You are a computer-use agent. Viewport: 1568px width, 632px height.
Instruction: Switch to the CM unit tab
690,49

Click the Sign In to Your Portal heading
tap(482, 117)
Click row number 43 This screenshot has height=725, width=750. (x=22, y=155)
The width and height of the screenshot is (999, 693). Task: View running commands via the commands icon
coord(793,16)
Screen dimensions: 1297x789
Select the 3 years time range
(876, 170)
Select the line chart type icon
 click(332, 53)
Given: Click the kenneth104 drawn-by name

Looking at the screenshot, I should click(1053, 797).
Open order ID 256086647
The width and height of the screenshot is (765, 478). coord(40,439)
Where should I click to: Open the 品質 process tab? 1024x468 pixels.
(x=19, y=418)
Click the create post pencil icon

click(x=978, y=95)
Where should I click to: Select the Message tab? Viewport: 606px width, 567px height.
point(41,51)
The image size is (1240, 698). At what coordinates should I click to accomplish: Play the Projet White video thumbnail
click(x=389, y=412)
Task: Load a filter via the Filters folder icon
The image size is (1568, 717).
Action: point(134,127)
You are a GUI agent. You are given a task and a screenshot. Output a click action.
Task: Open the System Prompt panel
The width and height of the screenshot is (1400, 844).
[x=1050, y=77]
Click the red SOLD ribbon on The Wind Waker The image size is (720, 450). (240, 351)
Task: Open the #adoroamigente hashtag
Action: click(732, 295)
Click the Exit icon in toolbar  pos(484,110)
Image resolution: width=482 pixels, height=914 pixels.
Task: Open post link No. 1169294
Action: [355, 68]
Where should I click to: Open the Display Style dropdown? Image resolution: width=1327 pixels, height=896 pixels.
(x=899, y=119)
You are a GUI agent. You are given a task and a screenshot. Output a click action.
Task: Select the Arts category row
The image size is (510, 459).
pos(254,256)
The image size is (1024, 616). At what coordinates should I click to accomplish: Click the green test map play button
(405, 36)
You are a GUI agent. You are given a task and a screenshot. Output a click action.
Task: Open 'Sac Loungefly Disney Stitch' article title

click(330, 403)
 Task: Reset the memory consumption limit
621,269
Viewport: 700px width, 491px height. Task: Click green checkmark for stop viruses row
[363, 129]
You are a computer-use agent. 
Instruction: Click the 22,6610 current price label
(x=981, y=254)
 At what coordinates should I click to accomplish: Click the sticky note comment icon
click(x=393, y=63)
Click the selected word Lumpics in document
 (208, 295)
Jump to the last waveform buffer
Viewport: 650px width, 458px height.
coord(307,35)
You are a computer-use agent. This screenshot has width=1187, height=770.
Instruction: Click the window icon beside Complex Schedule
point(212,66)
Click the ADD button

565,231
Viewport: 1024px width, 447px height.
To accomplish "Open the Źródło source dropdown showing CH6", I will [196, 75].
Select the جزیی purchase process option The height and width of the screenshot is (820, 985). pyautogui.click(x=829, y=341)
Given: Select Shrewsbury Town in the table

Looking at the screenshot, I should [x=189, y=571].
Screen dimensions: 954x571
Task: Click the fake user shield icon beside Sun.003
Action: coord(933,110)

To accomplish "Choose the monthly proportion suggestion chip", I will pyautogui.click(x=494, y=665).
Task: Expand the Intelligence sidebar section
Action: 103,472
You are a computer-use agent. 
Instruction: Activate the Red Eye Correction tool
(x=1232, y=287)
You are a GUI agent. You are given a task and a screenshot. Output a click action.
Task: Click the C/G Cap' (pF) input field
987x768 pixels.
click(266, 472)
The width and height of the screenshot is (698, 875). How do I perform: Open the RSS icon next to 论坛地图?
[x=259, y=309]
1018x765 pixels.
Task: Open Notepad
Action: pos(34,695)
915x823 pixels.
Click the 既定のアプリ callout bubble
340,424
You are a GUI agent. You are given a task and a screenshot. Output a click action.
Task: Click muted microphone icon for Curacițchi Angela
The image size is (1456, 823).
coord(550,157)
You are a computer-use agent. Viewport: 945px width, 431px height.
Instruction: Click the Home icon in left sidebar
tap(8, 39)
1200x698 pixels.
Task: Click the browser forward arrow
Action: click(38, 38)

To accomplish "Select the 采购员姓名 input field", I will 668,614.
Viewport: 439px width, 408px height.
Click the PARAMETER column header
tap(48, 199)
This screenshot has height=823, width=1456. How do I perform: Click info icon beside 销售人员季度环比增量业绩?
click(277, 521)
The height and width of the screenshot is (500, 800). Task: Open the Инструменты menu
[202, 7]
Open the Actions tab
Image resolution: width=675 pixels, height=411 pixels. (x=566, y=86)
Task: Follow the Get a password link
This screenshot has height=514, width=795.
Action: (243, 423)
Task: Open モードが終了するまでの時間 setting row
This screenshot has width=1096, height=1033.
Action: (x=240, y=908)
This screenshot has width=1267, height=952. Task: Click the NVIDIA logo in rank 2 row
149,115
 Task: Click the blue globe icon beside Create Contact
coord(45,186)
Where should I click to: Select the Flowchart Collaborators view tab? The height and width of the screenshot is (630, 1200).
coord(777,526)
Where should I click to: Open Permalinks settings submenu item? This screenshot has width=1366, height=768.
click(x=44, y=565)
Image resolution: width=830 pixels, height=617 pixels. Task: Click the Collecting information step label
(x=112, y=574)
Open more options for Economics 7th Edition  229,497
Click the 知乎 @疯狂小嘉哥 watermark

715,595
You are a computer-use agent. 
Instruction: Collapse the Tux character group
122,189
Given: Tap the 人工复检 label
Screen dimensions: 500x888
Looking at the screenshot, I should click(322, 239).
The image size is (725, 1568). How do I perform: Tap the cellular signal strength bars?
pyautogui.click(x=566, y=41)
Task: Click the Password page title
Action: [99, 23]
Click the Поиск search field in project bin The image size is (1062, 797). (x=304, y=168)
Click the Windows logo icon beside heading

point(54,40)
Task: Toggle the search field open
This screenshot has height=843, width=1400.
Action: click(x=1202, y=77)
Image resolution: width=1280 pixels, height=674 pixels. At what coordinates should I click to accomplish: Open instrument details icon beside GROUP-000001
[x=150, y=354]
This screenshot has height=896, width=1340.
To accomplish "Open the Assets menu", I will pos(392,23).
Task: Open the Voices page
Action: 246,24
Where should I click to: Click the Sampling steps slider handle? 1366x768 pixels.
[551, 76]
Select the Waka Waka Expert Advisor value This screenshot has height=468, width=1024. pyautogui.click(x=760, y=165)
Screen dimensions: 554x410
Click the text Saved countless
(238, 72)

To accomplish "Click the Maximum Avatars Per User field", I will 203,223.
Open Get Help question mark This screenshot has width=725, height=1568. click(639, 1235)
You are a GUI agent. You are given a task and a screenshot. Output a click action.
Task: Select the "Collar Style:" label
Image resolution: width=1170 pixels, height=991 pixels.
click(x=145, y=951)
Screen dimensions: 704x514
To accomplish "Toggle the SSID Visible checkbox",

## What is expected:
For each entry above, please make an exact copy.

## Your response:
You are a computer-use agent. Viewport: 1568px width, 632px height.
Instruction: Switch to the CM unit tab
690,49

Click the Sign In to Your Portal heading
tap(482, 117)
Click row number 43 This screenshot has height=725, width=750. (x=22, y=155)
The width and height of the screenshot is (999, 693). Task: View running commands via the commands icon
coord(793,16)
Screen dimensions: 1297x789
Select the 3 years time range
(876, 170)
Select the line chart type icon
 click(332, 53)
Given: Click the kenneth104 drawn-by name

Looking at the screenshot, I should click(1053, 797).
Open order ID 256086647
The width and height of the screenshot is (765, 478). coord(40,439)
Where should I click to: Open the 品質 process tab? 1024x468 pixels.
(x=19, y=418)
Click the create post pencil icon

click(x=978, y=95)
Where should I click to: Select the Message tab? Viewport: 606px width, 567px height.
point(41,51)
The image size is (1240, 698). At what coordinates should I click to accomplish: Play the Projet White video thumbnail
click(x=389, y=412)
Task: Load a filter via the Filters folder icon
The image size is (1568, 717).
Action: point(134,127)
You are a GUI agent. You are given a task and a screenshot. Output a click action.
Task: Open the System Prompt panel
The width and height of the screenshot is (1400, 844).
[x=1050, y=77]
Click the red SOLD ribbon on The Wind Waker The image size is (720, 450). (240, 351)
Task: Open the #adoroamigente hashtag
Action: click(732, 295)
Click the Exit icon in toolbar  pos(484,110)
Image resolution: width=482 pixels, height=914 pixels.
Task: Open post link No. 1169294
Action: [355, 68]
Where should I click to: Open the Display Style dropdown? Image resolution: width=1327 pixels, height=896 pixels.
(x=899, y=119)
You are a GUI agent. You are given a task and a screenshot. Output a click action.
Task: Select the Arts category row
The image size is (510, 459).
pos(254,256)
The image size is (1024, 616). At what coordinates should I click to accomplish: Click the green test map play button
(405, 36)
You are a GUI agent. You are given a task and a screenshot. Output a click action.
Task: Open 'Sac Loungefly Disney Stitch' article title

click(330, 403)
 Task: Reset the memory consumption limit
621,269
Viewport: 700px width, 491px height. Task: Click green checkmark for stop viruses row
[363, 129]
You are a computer-use agent. 
Instruction: Click the 22,6610 current price label
(x=981, y=254)
 At what coordinates should I click to accomplish: Click the sticky note comment icon
click(x=393, y=63)
Click the selected word Lumpics in document
 (208, 295)
Jump to the last waveform buffer
Viewport: 650px width, 458px height.
coord(307,35)
You are a computer-use agent. This screenshot has width=1187, height=770.
Instruction: Click the window icon beside Complex Schedule
point(212,66)
Click the ADD button

565,231
Viewport: 1024px width, 447px height.
To accomplish "Open the Źródło source dropdown showing CH6", I will [196, 75].
Select the جزیی purchase process option The height and width of the screenshot is (820, 985). pyautogui.click(x=829, y=341)
Given: Select Shrewsbury Town in the table

Looking at the screenshot, I should [x=189, y=571].
Screen dimensions: 954x571
Task: Click the fake user shield icon beside Sun.003
Action: coord(933,110)

To accomplish "Choose the monthly proportion suggestion chip", I will pyautogui.click(x=494, y=665).
Task: Expand the Intelligence sidebar section
Action: 103,472
You are a computer-use agent. 
Instruction: Activate the Red Eye Correction tool
(x=1232, y=287)
You are a GUI agent. You are given a task and a screenshot. Output a click action.
Task: Click the C/G Cap' (pF) input field
987x768 pixels.
click(266, 472)
The width and height of the screenshot is (698, 875). How do I perform: Open the RSS icon next to 论坛地图?
[x=259, y=309]
1018x765 pixels.
Task: Open Notepad
Action: pos(34,695)
915x823 pixels.
Click the 既定のアプリ callout bubble
340,424
You are a GUI agent. You are given a task and a screenshot. Output a click action.
Task: Click muted microphone icon for Curacițchi Angela
The image size is (1456, 823).
coord(550,157)
You are a computer-use agent. Viewport: 945px width, 431px height.
Instruction: Click the Home icon in left sidebar
tap(8, 39)
1200x698 pixels.
Task: Click the browser forward arrow
Action: click(38, 38)

To accomplish "Select the 采购员姓名 input field", I will 668,614.
Viewport: 439px width, 408px height.
Click the PARAMETER column header
tap(48, 199)
This screenshot has height=823, width=1456. How do I perform: Click info icon beside 销售人员季度环比增量业绩?
click(277, 521)
The height and width of the screenshot is (500, 800). Task: Open the Инструменты menu
[202, 7]
Open the Actions tab
Image resolution: width=675 pixels, height=411 pixels. (x=566, y=86)
Task: Follow the Get a password link
This screenshot has height=514, width=795.
Action: (243, 423)
Task: Open モードが終了するまでの時間 setting row
This screenshot has width=1096, height=1033.
Action: (x=240, y=908)
This screenshot has width=1267, height=952. Task: Click the NVIDIA logo in rank 2 row
149,115
 Task: Click the blue globe icon beside Create Contact
coord(45,186)
Where should I click to: Select the Flowchart Collaborators view tab? The height and width of the screenshot is (630, 1200).
coord(777,526)
Where should I click to: Open Permalinks settings submenu item? This screenshot has width=1366, height=768.
click(x=44, y=565)
Image resolution: width=830 pixels, height=617 pixels. Task: Click the Collecting information step label
(x=112, y=574)
Open more options for Economics 7th Edition  229,497
Click the 知乎 @疯狂小嘉哥 watermark

715,595
You are a computer-use agent. 
Instruction: Collapse the Tux character group
122,189
Given: Tap the 人工复检 label
Screen dimensions: 500x888
Looking at the screenshot, I should click(322, 239).
The image size is (725, 1568). How do I perform: Tap the cellular signal strength bars?
pyautogui.click(x=566, y=41)
Task: Click the Password page title
Action: [99, 23]
Click the Поиск search field in project bin The image size is (1062, 797). (x=304, y=168)
Click the Windows logo icon beside heading

point(54,40)
Task: Toggle the search field open
This screenshot has height=843, width=1400.
Action: click(x=1202, y=77)
Image resolution: width=1280 pixels, height=674 pixels. At what coordinates should I click to accomplish: Open instrument details icon beside GROUP-000001
[x=150, y=354]
This screenshot has height=896, width=1340.
To accomplish "Open the Assets menu", I will pos(392,23).
Task: Open the Voices page
Action: 246,24
Where should I click to: Click the Sampling steps slider handle? 1366x768 pixels.
[551, 76]
Select the Waka Waka Expert Advisor value This screenshot has height=468, width=1024. pyautogui.click(x=760, y=165)
Screen dimensions: 554x410
Click the text Saved countless
(238, 72)

To accomplish "Click the Maximum Avatars Per User field", I will 203,223.
Open Get Help question mark This screenshot has width=725, height=1568. click(639, 1235)
You are a GUI agent. You are given a task and a screenshot. Output a click action.
Task: Select the "Collar Style:" label
Image resolution: width=1170 pixels, height=991 pixels.
click(x=145, y=951)
Screen dimensions: 704x514
To accomplish "Toggle the SSID Visible checkbox",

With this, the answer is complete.